State how many lines in the data below contain the string "toolbar", treating uppercase and lowercase letters as distinct. Give only the number.

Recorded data

------------------------------------------------------------------------

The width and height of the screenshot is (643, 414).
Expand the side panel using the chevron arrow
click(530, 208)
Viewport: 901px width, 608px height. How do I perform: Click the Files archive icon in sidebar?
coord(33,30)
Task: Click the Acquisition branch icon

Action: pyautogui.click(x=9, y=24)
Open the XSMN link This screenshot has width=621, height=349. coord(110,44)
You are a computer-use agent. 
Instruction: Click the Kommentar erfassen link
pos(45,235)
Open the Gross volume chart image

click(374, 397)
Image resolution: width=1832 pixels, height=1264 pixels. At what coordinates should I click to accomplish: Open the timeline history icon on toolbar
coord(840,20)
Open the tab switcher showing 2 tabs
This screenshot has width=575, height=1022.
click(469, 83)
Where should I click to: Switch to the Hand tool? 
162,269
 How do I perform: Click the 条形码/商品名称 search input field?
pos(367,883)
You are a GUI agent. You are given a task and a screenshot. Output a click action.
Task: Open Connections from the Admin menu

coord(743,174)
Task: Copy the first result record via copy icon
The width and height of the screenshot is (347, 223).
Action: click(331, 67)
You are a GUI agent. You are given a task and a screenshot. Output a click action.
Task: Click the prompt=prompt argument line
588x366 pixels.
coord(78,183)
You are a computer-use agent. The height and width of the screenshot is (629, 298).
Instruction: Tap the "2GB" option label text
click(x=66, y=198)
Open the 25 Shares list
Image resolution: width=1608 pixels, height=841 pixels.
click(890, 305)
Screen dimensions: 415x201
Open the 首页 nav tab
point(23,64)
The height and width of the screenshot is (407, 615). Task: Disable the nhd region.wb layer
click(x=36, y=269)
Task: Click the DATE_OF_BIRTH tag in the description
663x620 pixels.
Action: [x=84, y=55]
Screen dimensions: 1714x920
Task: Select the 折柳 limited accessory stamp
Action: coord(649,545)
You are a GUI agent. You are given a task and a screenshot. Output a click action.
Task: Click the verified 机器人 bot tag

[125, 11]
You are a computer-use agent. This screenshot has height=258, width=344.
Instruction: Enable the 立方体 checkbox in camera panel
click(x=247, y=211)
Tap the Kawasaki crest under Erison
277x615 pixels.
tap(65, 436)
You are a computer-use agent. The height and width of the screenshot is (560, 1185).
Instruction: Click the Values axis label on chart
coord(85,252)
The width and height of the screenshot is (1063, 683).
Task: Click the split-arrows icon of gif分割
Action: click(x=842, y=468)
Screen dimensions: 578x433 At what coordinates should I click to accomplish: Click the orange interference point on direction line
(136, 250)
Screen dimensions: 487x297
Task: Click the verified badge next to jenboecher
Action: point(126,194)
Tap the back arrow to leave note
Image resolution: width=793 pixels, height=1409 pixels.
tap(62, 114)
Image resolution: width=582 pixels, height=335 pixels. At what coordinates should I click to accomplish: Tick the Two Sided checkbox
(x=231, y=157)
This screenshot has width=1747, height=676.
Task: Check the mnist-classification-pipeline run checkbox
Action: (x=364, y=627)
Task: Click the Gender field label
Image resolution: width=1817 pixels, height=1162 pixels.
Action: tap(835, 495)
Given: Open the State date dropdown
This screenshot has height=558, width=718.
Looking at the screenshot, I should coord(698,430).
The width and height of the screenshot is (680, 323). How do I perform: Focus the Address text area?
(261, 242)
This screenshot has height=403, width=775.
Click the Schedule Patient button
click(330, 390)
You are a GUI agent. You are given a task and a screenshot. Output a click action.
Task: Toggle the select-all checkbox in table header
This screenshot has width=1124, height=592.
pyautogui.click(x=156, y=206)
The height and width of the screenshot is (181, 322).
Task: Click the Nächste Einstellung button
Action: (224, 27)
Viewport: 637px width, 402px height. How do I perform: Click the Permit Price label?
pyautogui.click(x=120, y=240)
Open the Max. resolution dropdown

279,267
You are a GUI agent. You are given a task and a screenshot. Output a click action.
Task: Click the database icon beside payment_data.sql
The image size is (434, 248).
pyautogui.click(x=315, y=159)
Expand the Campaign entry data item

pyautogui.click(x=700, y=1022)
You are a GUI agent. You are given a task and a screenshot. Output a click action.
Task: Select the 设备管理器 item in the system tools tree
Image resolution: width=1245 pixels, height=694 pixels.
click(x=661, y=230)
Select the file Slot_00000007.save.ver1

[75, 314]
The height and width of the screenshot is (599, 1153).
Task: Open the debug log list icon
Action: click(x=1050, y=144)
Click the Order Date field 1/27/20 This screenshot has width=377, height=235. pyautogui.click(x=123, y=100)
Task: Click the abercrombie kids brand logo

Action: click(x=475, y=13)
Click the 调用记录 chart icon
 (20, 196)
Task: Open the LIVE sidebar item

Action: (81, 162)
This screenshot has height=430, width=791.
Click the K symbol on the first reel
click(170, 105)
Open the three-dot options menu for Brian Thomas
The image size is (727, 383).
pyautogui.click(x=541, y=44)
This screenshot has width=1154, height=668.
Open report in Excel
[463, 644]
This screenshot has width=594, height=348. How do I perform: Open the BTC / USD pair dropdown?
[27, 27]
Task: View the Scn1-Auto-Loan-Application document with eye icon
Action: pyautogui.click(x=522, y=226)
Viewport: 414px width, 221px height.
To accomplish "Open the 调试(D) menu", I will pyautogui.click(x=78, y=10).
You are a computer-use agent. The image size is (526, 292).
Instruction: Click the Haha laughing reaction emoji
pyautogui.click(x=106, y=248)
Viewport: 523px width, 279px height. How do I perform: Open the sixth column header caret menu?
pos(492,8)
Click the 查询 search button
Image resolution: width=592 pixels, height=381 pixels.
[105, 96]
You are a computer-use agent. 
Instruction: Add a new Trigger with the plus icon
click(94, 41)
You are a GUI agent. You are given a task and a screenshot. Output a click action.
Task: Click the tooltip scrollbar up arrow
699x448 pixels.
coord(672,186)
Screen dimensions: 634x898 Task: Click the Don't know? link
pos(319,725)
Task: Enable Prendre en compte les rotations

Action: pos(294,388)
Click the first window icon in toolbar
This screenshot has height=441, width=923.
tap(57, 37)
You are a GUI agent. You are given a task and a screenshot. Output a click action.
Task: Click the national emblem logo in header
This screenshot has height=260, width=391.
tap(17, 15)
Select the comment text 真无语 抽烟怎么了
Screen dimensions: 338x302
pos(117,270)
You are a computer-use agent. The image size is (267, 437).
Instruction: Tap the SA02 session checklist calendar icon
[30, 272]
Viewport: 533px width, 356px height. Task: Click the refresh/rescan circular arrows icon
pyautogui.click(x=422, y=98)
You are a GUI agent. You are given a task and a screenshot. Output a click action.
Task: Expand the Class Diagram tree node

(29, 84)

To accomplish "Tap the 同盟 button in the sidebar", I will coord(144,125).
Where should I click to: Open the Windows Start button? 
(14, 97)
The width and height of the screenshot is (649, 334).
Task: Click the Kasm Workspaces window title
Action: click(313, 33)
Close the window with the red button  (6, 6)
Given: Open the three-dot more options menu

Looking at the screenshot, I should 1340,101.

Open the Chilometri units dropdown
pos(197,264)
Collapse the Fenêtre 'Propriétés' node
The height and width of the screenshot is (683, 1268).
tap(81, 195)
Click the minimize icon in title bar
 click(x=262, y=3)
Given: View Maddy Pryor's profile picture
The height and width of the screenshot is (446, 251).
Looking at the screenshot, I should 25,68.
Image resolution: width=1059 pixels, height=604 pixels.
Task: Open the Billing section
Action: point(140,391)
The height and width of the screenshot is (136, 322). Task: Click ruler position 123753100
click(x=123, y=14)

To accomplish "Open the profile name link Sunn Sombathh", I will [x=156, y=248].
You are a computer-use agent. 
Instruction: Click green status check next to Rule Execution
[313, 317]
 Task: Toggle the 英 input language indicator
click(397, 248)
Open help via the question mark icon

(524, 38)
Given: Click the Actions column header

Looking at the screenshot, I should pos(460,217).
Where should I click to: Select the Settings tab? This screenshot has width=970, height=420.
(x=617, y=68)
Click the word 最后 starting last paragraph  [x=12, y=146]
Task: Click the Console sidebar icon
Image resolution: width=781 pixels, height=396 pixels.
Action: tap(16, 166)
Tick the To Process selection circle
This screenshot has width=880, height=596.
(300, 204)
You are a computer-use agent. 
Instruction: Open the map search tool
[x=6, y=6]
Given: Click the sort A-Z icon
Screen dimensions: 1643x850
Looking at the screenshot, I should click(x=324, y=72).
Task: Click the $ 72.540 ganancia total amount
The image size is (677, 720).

------------------------------------------------------------------------

**Correct output:** 2